REQUIRED ACTION A: In the article on the B.E.A.R.S. program, rewrite the paragraph beginning "The bears are designed and donated by" as a short bulleted list that keeps its main facts.
REQUIRED ACTION B: According to the article on the B.E.A.R.S. program, how many hospitals received bears this year?
REQUIRED ACTION C: Using the article on the B.E.A.R.S. program, explain why the scrubs on the bears almost perfectly match the ones the nursing students wear.

EXTRACTED TEXT:
# # # # #

The holidays may be just a bit happier for some children thanks to the USF College of Nursing’s B.E.A.R.S. program.
Participants in B.E.A.R.S., which stands for “Bulls Encouraging and Assisting Research and Scholarship,” handed out 500 teddy bears last year – and they topped that this year, delivering 800 bears to young people at six Tampa Bay area hospitals.
http://youtu.be/swyvj42_IS0
College of Nursing Dean Dianne Morrison-Beedy said part of the reason for the effort is to make the holidays a little brighter for sick children.
“It is the happiest time of the year for many children, but for those in the hospital, it’s a very difficult time. So having a bear—being remembered by a student nurse, by the university, by the partners—I think is really important to kids,” Morrison-Beedy said. “But it also provides students, and our friends and alum a chance to give service, to give back to the community.”
The bears are designed and donated by Christopher Davis and his company, MorLuv Scrubs, which also makes the nursing students’ uniforms. As a result, the tiny green and white scrubs the bears wear almost perfectly match those worn by the students—right down to the school patch on the sleeve.
In addition, the public can sponsor the delivery of a bear for $50 each or $500 for a basket of a dozen bears for an entire hospital floor. Most of that money goes to nursing scholarships and the college's research efforts.
“A lot of people forget the College of Nursing needs support in order for it to grow, to really produce the best quality nurses for here in the Tampa Bay region and the state of Florida,” Morrison-Beedy said.
Despite being in existence for about a year and a half, the B.E.A.R.S. program has been honored for its efforts, receiving the 2013 Council for Advancement and Support of Education (CASE) Circle of Excellence Bronze Award for making a long-lasting impact in the community and helping transform health care and quality of life in the Tampa Bay region.
“A lot of our ideas, when we partner together and keep thinking about what we can do next, really have made a difference for the College of Nursing,” Morrison-Beedy said. “That it’s brought together our hospital partners, students, alum, and friends is huge.”
We joined some of those people as they delivered bears to Florida Hospital Tampa, which is located just across the street from USF’s Tampa campus.
“For me, it’s a great opportunity to go out into the community, show that the College of Nursing is there to help out, and that we’re there and we’re present in the community,” said Judith Noreau, who’s studying to become a pediatric nurse.
The 20-year-old Noreau added that it’s a great chance for her and fellow students to learn how to interact with patients—and not just on a clinical level.

# # # # #

SOURCE MATERIAL:
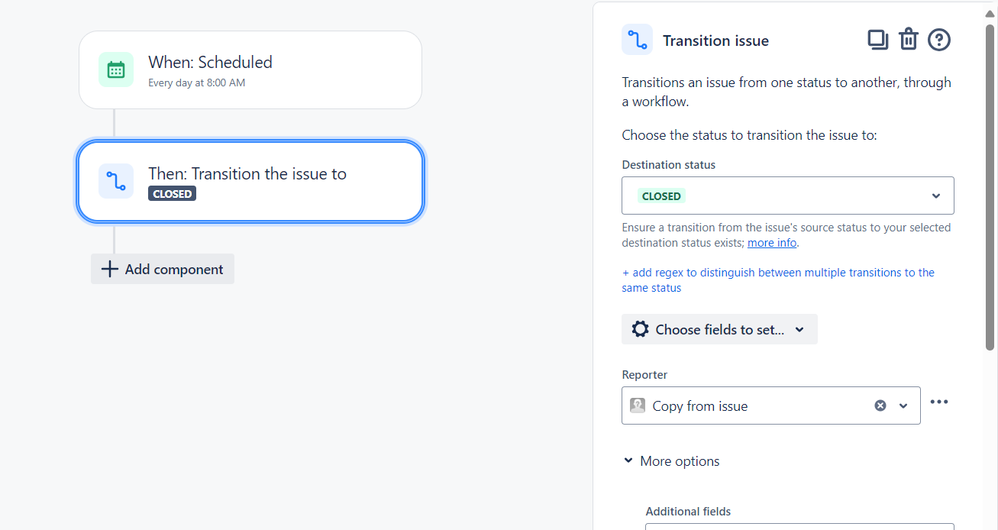Click the Transition issue panel header icon

coord(637,40)
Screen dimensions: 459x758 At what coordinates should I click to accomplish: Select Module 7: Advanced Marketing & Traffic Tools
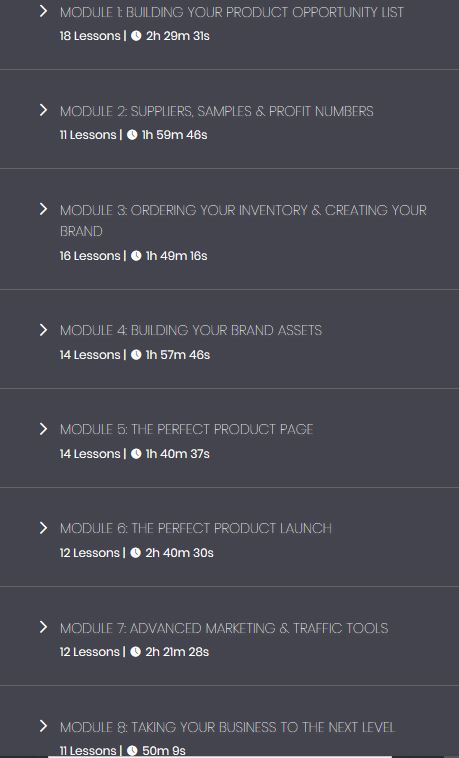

# # # # #

ANSWER AREA A:
- Christopher Davis and his company, MorLuv Scrubs, design and donate the bears.
- MorLuv Scrubs also makes the nursing students' uniforms.
- The bears' small green and white scrubs nearly match the students' uniforms, including the school patch on the sleeve.

ANSWER AREA B: Six Tampa Bay area hospitals received bears this year.

ANSWER AREA C: Christopher Davis and his company, MorLuv Scrubs, design and donate the bears. The same company also makes the nursing students' uniforms, so the bears' scrubs nearly match the students', right down to the school patch on the sleeve.